▶ PROBLEM REQUIREMENTS:
In the listing below, the answer starts at the line that has "Image resolution: width=1194" and stops after the line that has "Where should I"; please repeat that part exactly and nothing more.

▶ GIVEN DATA:
· · ·
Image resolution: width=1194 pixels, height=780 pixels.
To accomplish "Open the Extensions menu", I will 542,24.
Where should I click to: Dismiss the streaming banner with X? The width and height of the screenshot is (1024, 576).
· · ·
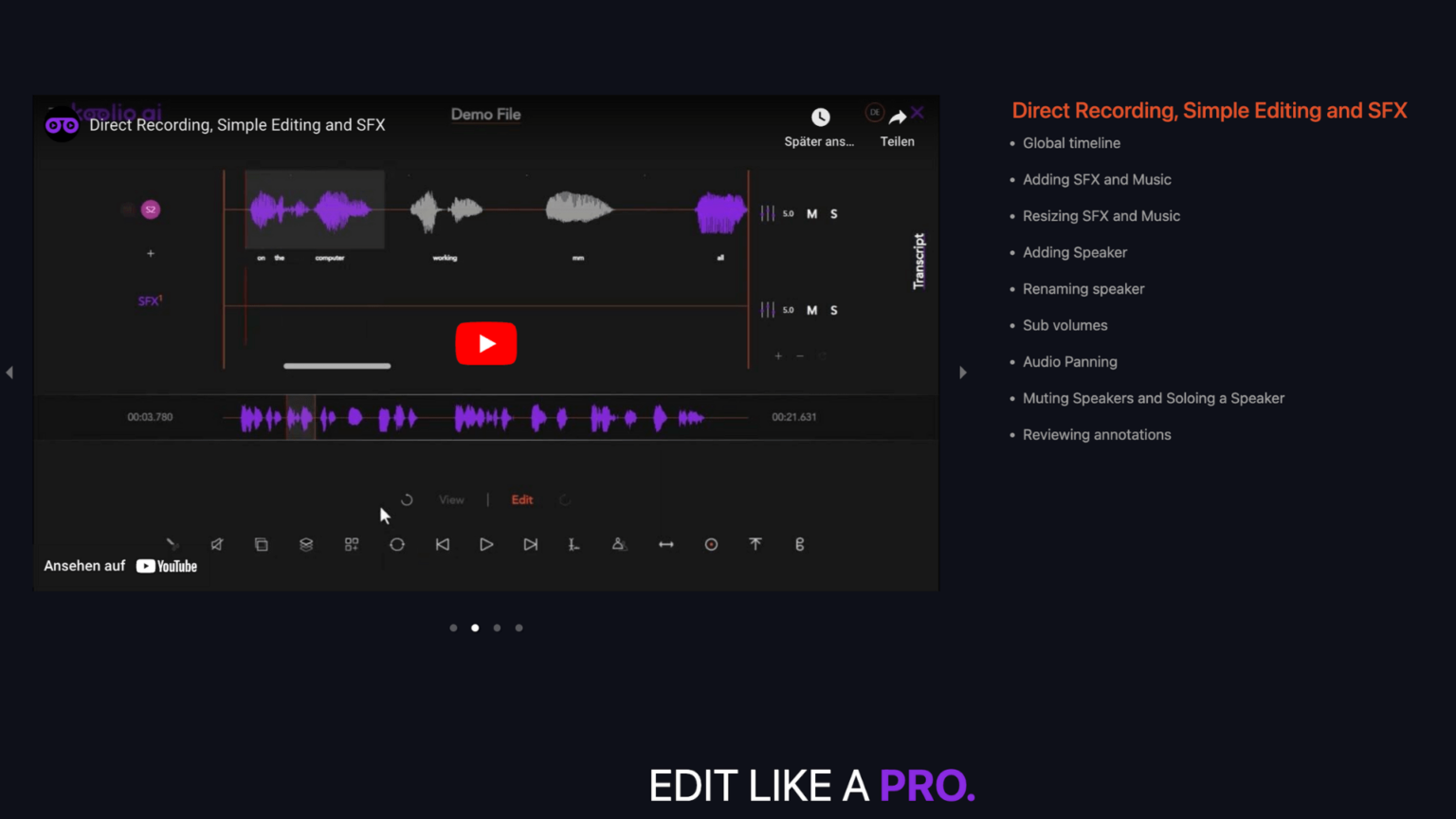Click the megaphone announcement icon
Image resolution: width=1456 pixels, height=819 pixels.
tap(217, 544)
· · ·
▶ OUTPUT OF THE EXERCISE:
Image resolution: width=1194 pixels, height=780 pixels.
To accomplish "Open the Extensions menu", I will 542,24.
Where should I click to: Dismiss the streaming banner with X? The width and height of the screenshot is (1024, 576).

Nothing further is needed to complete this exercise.